In the same vein, There Will Be Blood also relies heavily on long takes. Long takes in scenes such as when Daniel Plainview gives his first proposal to the people of a small town, after which he leaves in disgust. The camera is on focused on Plainview's face for nearly the entire duration of the scene, which consists mostly of him talking. As in Citizen Kane, the use of long takes here and elsewhere throughout the film maintain a sense of real time and space passing in the story. Unlike Citizen Kane, however, when Anderson wishes to indicate that a great deal of time has passed in between segments of There Will Be Blood, he simply uses title cards to explicitly state in what year the subsequent scenes take place.

The narrative of Citizen Kane is somewhat complex in that it uses flashbacks to tell most of the story, whereas the narrative of There Will Be Blood is entirely chronological and very straightforward. These narrative techniques tie-in very well to the messages and purposes of each film. The jigsaw puzzles used by Susan Alexander Kane near the end of Citizen Kane are directly made into a metaphor in the last few minutes of the film in order to compare the knowledge of the significance of Charles Foster Kane's dying word as just another piece in the puzzle that comprised the man. Appropriately enough, the film's use of flashbacks not only tell the story effectively, but also take the form of a jigsaw puzzle for the audience in that viewers pick up little bits of information throughout the film, only to discover the final piece at the very end of the film. When the audience realizes how mundane Kane's last word is after nearly two hours of buildup, some might become disillusioned. However, the point of using such a simple, unimportant object such as a sled is stated directly by the reporter Thompson at the end of the film: “I don't think any word can explain a man's life.” Though the audience is taken from Kane's childhood through many parts of his adult life, there are surely aspects to him that cannot be expressed, and Welles is acknowledging just that with this line. Conversely, There Will Be Blood's straightforward tale reflects the unabashed nature of its protagonist, Daniel Plainview. Though the audience sees neither any portion of his childhood nor his death, ironically, more about his life is clear than that of Charles Foster Kane.

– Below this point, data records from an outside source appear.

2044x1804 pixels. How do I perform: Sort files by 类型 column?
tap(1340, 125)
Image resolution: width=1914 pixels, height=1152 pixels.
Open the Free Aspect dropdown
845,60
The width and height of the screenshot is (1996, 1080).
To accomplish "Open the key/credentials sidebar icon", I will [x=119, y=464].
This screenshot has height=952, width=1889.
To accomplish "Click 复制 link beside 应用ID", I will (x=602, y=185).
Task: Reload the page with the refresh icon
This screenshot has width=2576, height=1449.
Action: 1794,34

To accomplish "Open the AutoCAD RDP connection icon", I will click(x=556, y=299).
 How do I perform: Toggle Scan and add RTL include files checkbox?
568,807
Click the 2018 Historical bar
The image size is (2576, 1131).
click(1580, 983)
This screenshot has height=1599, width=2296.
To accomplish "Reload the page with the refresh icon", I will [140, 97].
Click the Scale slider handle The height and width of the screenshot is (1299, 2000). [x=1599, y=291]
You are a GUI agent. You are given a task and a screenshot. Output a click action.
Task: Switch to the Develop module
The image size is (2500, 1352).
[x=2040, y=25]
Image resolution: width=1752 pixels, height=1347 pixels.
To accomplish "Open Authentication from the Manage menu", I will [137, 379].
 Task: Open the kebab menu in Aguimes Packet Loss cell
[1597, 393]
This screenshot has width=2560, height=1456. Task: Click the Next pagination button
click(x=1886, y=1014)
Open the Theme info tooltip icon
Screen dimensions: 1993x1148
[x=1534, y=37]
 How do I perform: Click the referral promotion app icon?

Though separated by over 65 years, Paul Thomas Anderson's There Will Be Blood and Orson Welles's Citizen Kane have remarkably similar themes. While both films warn of the impending doom at the end of the overly ambitious, selfish, and greedy tunnel, they each effect this theme in different manners, and, ultimately, they hold different purposes. The legacy of one has been evident in filmmaking for centuries, while the other one has hardly been released for three years yet. How long will Citizen Kane remain the top choice for greatest film ever, time and time again? Will There Will Be Blood ever be fully appreciated? It is difficult to say. In the words of Daniel Plainview, though, one thing is certain: “I'm finished.”